In a letter of the year 1914, the poet Ezra Pound tells his correspondent that it took him ten years to learn his art, and another five to unlearn it. The same year saw the tentative publication of three cantos for a "poem of some length" that was to become, though nameless and abandoned, the longest poem in English . . . prominent among whose denumerable traits were a lexicon of compositional tropes and a thesaurus of compositional strategies that tend to converge in a reconstitution of Western poetics.
Since it has been widely asserted that art can be neither taught nor learned, that it is a gift from Jehovah or the Muse, an emanation from the thalamus, or a metabolite of the gonads, we may pause to wonder what Pound, a failed academic and life-long scholar of diverse literatures and arts, meant by the verb to learn . . . let alone unlearn. In the same letter, Pound himself is obliquely illuminating; he had begun, he says, around 1900, to study world literature, with a view to finding out what had been done. And how it had been done, adding that he presumes the motive, the impulse, to differ for every artist.
A few years later, in the essay How to Read, Pound diffracts the roster of poets writing in English into a hierarchic series of zones, of which the most highly energized comprise 'inventors' and 'masters'. The essay, like most of Pound's prose writing of the period, is addressed primarily to other (presumably younger) writers; it is permeated by Pound's highly practical concern for what might be called an enhanced efficiency in the process of 'learning' an art. We need not look very deeply to find, inscribed within the pungent critical enterprise that extends and supports his concern, a single assumption: that one learns to write by reading. Moreover, one learns to write mainly by reading those texts that embody 'invention', that is, the vivid primary instantiation of a compositional strategy deriving from a direct insight into the dynamics of the creative process itself.
Implicit, finally, is the assertion that the compositional process is the oversubject of any text whatever: in short, what we learn when we read a text is how it was written.

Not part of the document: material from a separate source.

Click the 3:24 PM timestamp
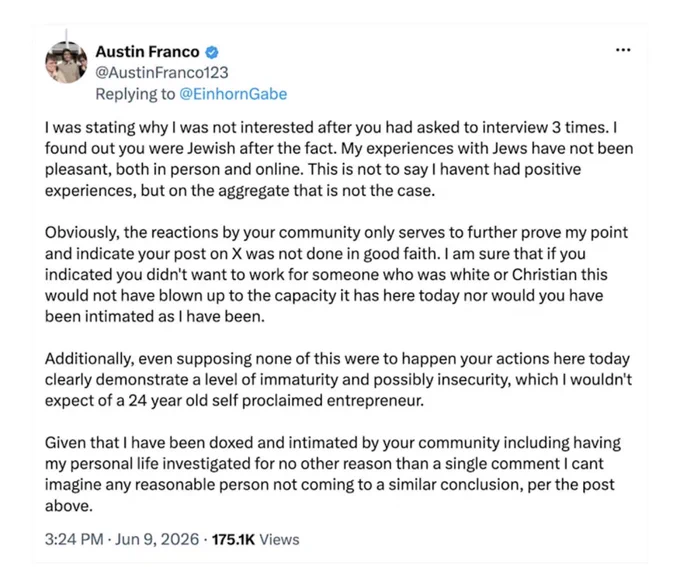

To put it more generally, a paramount signified of any work of art is that work's own ontogeny. Partially masked though it may be by the didactic thrust of Pound's critical writing, this insight is by no means atypical; in fact, where we do not find it among the procedural givens of any major artist of this century. We experience a certain malaise, as if confronting a mental anomaly whose gestural consequences somehow elude detection.

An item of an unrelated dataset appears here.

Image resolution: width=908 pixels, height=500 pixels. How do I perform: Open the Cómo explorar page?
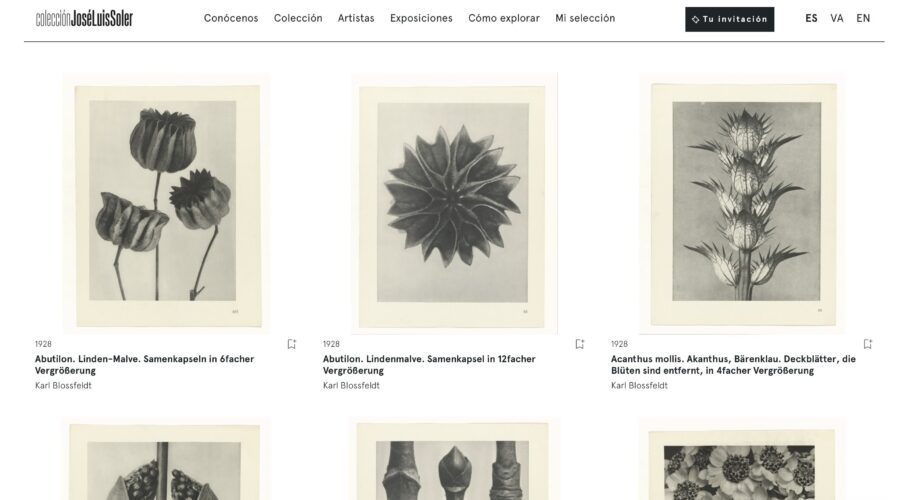[504, 19]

Indeed, at this moment we find ourselves at a critical pass that divides work that is serious from work that is not, quite precisely along the boundary between reflexiveness and naiveté.
According to a new transposition of the ancient notion that the artist is nothing other than a conduit for energies that he incarnates in the things he makes, the Elsewhere whence those energies come is now imagined to be, in the largest sense, the 'material' of the art itself. For example, the notion that language, considered as a discorporate faculty of an entire psycholinguistic community, should, of its own nature, tend to secrete poems, is our legacy from the Symbolists. By implication, the work of the poet must be an investigation into the internal economics and dynamics of language; a theory of poetry, an enunciation of the axiomatics of language; and the poem, a demonstration consequent upon the self-interference of these axiomatics.

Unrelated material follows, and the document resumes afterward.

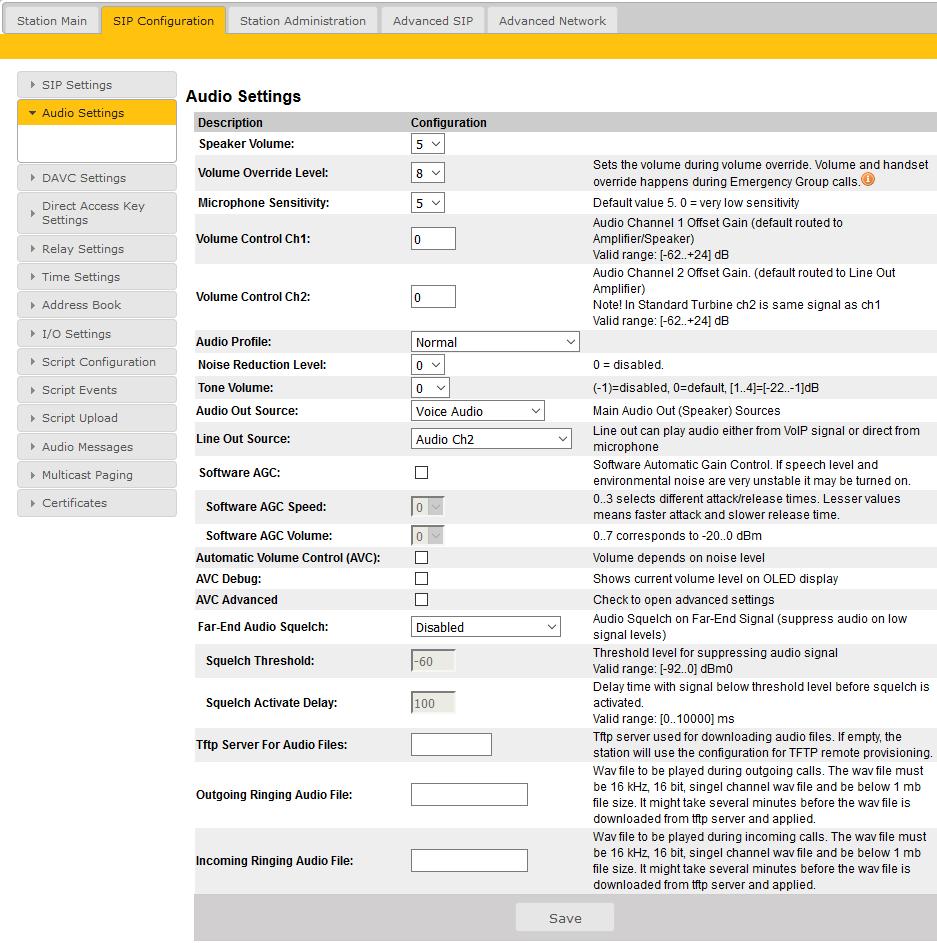This screenshot has height=943, width=937.
Task: Open the Certificates sidebar section
Action: click(x=97, y=503)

As for the activity of poetry, so also for poesis at large. Without a similar understanding with regard to music, to painting, or to film, the work of a Varèse or a Berg, a Mondrian or a Pollock, an Eisenstein or a Brakhage, is not only impenetrable, it is utterly unapproachable. But, given that much, and nothing more, the individual work of art is virtually self-explicating: to understand it is to be struck by the nature of art, and indeed, in some measure, by the nature of thought itself.
Thus the artist of the modernist persuasion outlines, if he does not utterly preempt, the terrain, the contours, of that critical activity which shall best serve language in its anguished compulsion to encompass and account for every other code: a criticism, that is, that shall direct its attention to the energies deployed in the compositional process rather than to the matter disposed in its result. And if it is true that the object before us thus clearly predicts the vector of our research, then we might expect as well that close observation of that object will yield specific methodological prescriptions.
Since the learning, the understanding of an art consists in the recovery of its axiomatic substructure, we can begin to say that the 'unlearning' that Pound cites as indispensable to new creation, consists in the excernment, castigation, and transvaluation of that axiomatic substructure. New composition, then, may be seen as an activity synonymous, if not co-terminus, with the radical reconstitution of the imbedding code. It is in the context of such a reconstitution that we must understand Eliot's celebrated observation that every really new work modifies, however subtly, the equilibrium of every other term in its traditional matrix.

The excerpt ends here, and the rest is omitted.